• [REQUIREMENTS] Turn every line of the records below into a numbered list, leaving out blank lines and any pictures.

• [EXTRACTED ENTRIES]
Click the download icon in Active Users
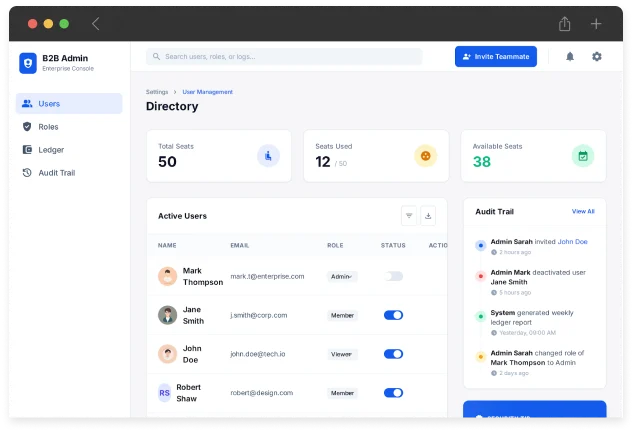 point(428,215)
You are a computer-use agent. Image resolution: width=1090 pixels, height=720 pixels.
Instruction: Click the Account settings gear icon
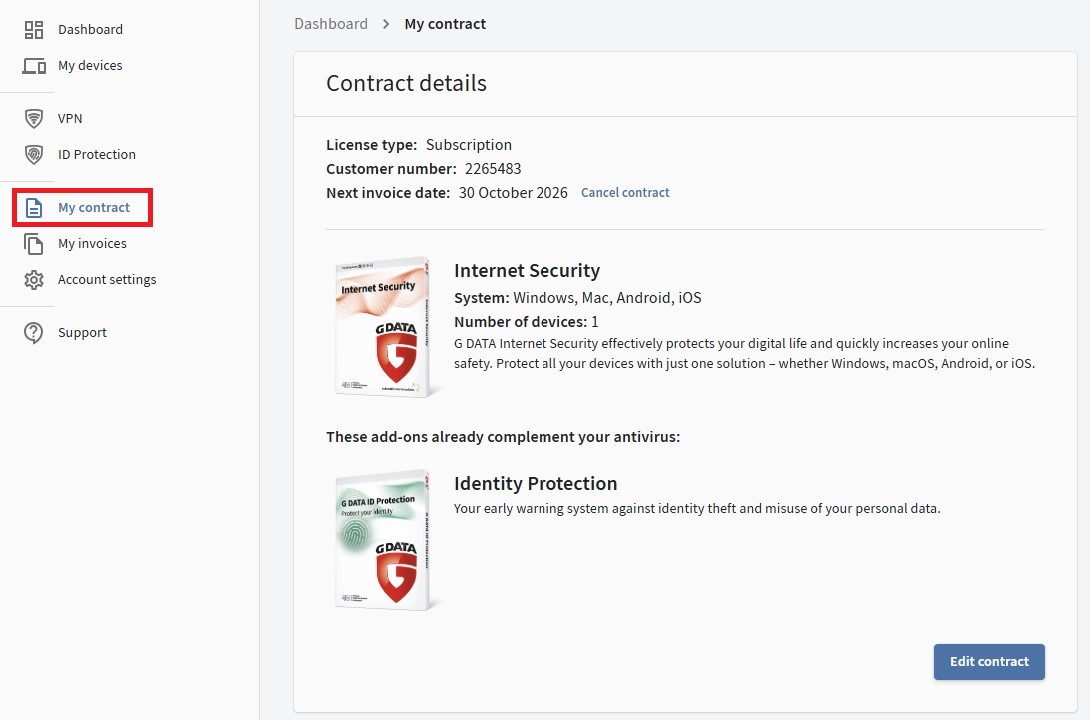click(x=34, y=280)
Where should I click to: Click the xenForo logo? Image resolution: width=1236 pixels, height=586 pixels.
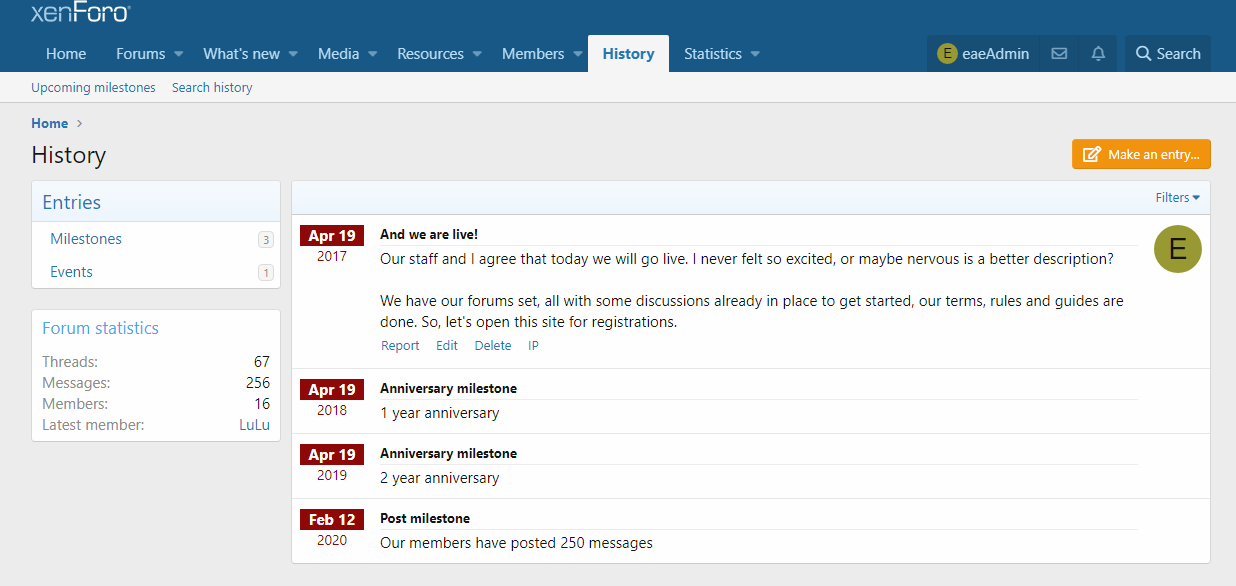click(81, 12)
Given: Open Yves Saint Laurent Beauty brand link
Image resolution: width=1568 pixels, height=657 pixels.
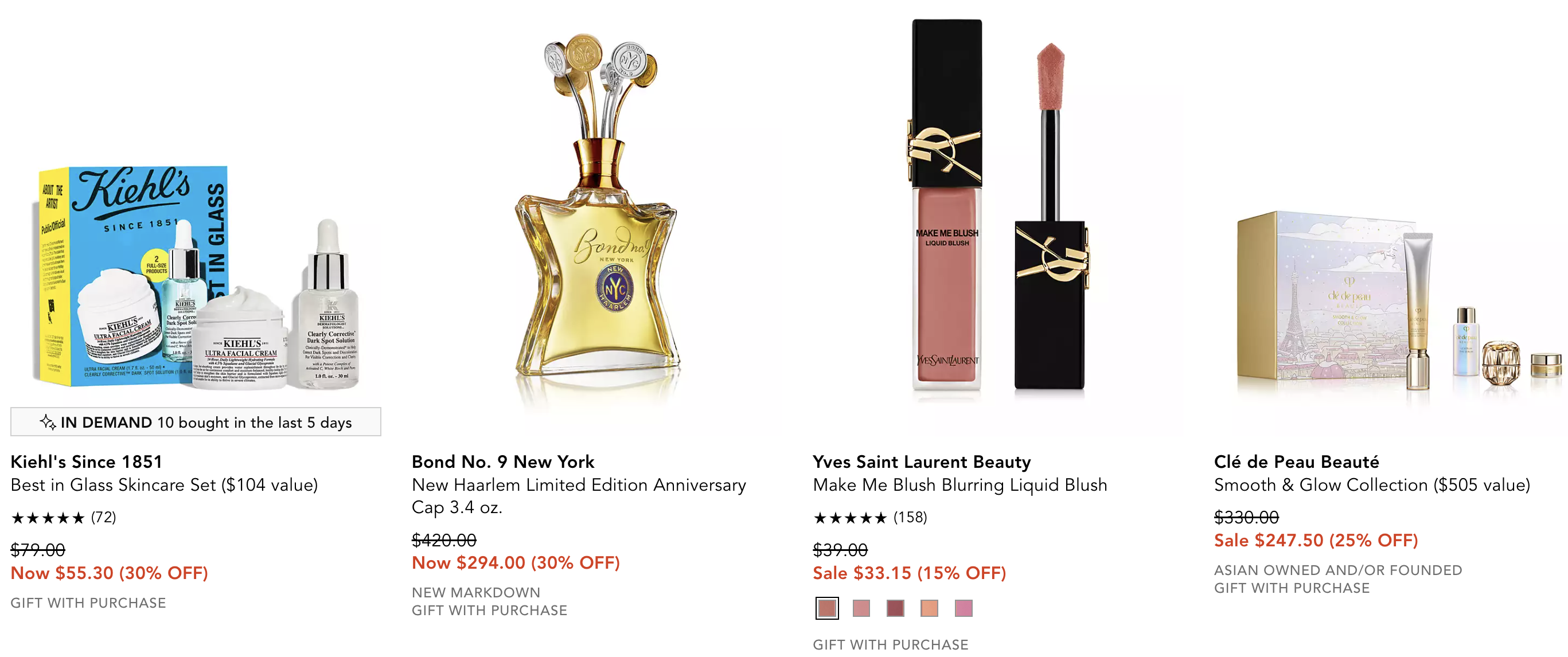Looking at the screenshot, I should (x=922, y=462).
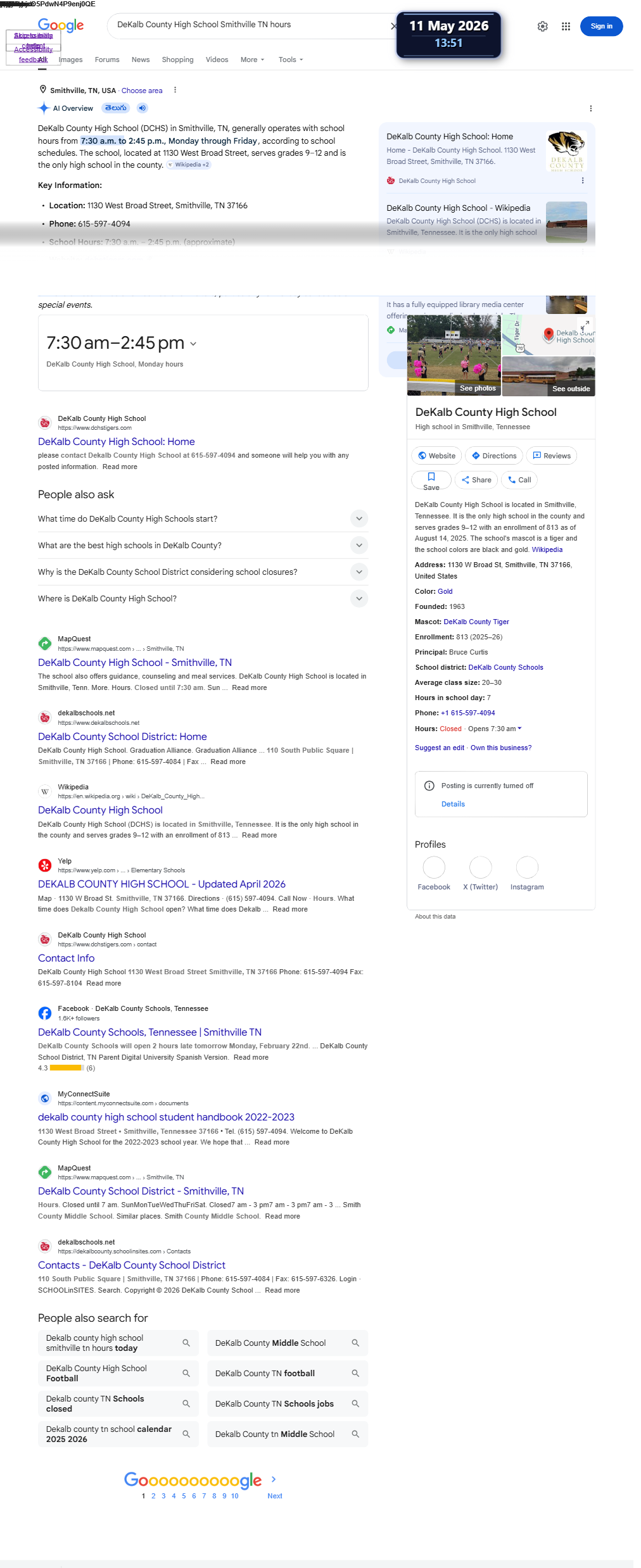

• [RESULT OF THIS TASK]
1. Click the download icon in Active Users
2.  point(428,215)
3. You are a computer-use agent. Image resolution: width=1090 pixels, height=720 pixels.
4. Instruction: Click the Account settings gear icon
5. click(x=34, y=280)
6. Where should I click to: Click the xenForo logo? Image resolution: width=1236 pixels, height=586 pixels.
7. click(81, 12)
8. Given: Open Yves Saint Laurent Beauty brand link
9. Image resolution: width=1568 pixels, height=657 pixels.
10. Looking at the screenshot, I should (x=922, y=462).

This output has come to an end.